Can you imagine color coding bands or dots on 0603 SMD resistors?

It would work fine from the manufacturing standpoint, but I'd have to get out the old B&L Stereo Zoom to see the dots. 0603s are almost invisible by themselves, let along 0201's. Yes, those exist.

Color coding comes from a time when there was no cost effective way to print numbers on parts at all, and when the parts were on the order of 0.5"/12mm or larger. Like so many things, it's a historical note that's really beyond it's "sell by" date.
R.G.

In response to the questions in the forum - PCB Layout for Musical Effects is available from The Book Patch. Search "PCB Layout" and it ought to appear.

duck_arse

#27
when I'm doing 1206 caps, I put a diff colour dot for each value on them, while they are still in the carrier strip. note the colour/value on the schem, away we go. away might be an overstatement.

there was a time when metal film resistors were (here, commonly) either kack green or deep dark red body colour. they never used to be a problem band reading (but I don't suffer colour blindness, and my eyes were younger then).

[edit :] also, the resistors were 2%, no fifth band.
"Bring on the nonsense".

anotherjim

Must be 40years ago, I saw 1% resistors with body black and the value written on them - still have few in a bits tray. Odd values too, anybody need a 2.67k resistor?  I also remember colour banded 2% being common - don't suppose there's any point in 2% now when 1% are cheap.

Isn't it great that IC's always have the part number printed? Except...except it's in feckin' invisible ink these days AND it rubs off easily. Grrrr...

Vitrolin

SMD resistors som times have very easy numeric code or they have this alpha-numeric code withut any logic:
http://www.talkingelectronics.com/projects/ResistorsMadeEasy/SMD-Resistors-EIA-Markings.html

Quackzed

#30
when your printing on a part that's  smaller than a grain of rice, it's hard to see the logic either way...
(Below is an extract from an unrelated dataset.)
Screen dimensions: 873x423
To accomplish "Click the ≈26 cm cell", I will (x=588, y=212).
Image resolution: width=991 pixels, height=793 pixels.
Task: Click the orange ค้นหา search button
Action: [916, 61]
:icon_lol: see what i did there?   :icon_lol:
nothing says forever like a solid block of liquid nails!!!

mremic01

Quote from: anotherjim on November 20, 2015, 10:38:45 AM
Odd values too, anybody need a 2.67k resistor?

Bill Finnegan might be interested.
Nyt brenhin gwir, gwr y mae reit idaw dywedut 'y brenhin wyf i'.

Ben Lyman

Quote from: Quackzed on November 20, 2015, 11:35:19 PM
when your printing on a part that's  smaller than a grain of rice, it's hard to see the logic either way...
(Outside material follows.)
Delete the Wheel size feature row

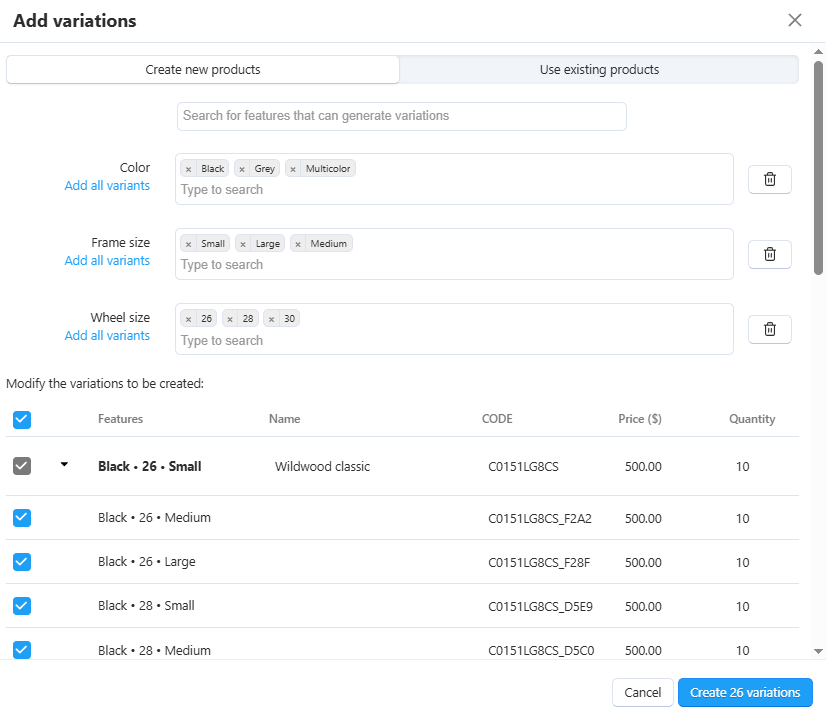[x=770, y=329]
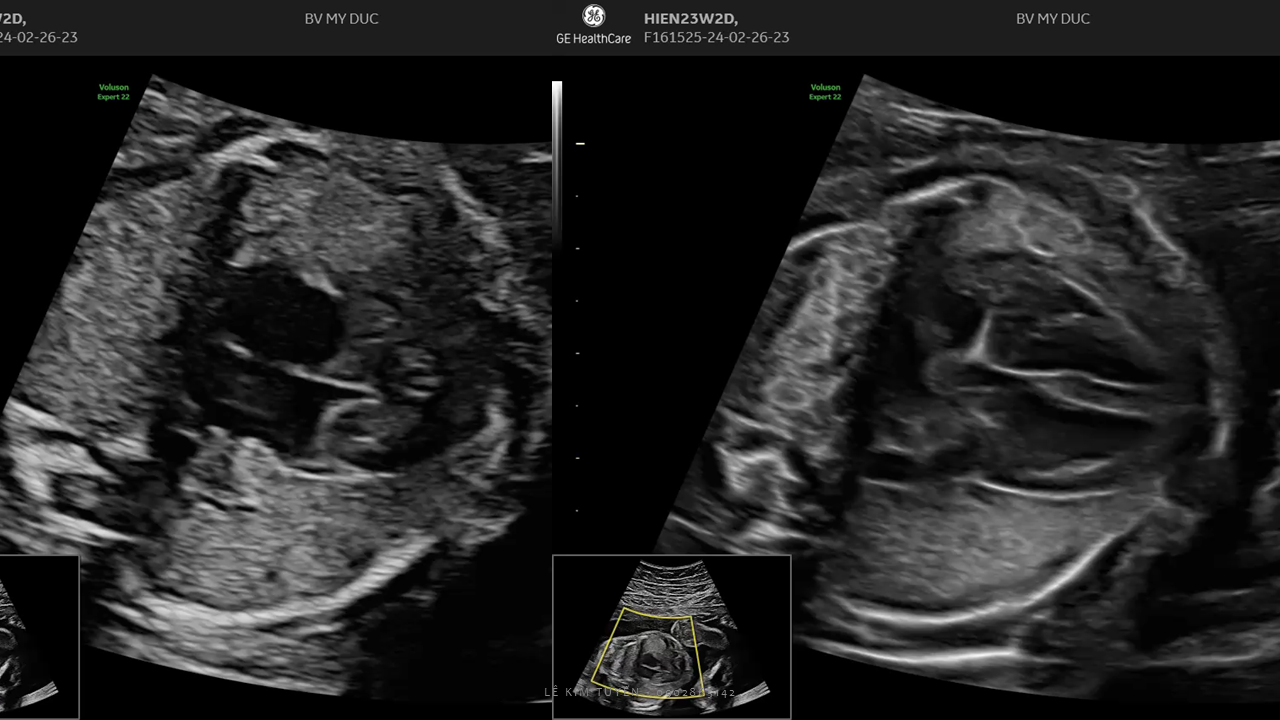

:icon_lol: see what i did there?   :icon_lol:
I had to zoom in all the way but, yes, I saw it!
"I like distortion and I like delay. There... I said it!"
                                                                          -S. Vai

PRR

#33
> an 'auto ranging' meter for measuring resistance? ... not having to find and select the range would save a ton of time

Pay less (manual ranging) or pay more (range button).

Or see if your present meter has a RANGE button.

When poking 120V outlets I always put my good meter in 199.9V range. Otherwise it starts at milliVolts and chug-chug-chugs up.

I have used this for Amps. I wanted the start-up surge of a pump. The surge is shorter than the first glug of auto-range, gave stupid-low readings. On 199A range it caught the 35 Amp surge.

I hadn't tried this, but just did. Both my good "auto" meters, I can put in Ohms then tap RANGE for the several ranges.

It is a nearly-zero-cost feature for the meter-maker (mostly the cost of the button); though I suppose they save it for the higher-price models.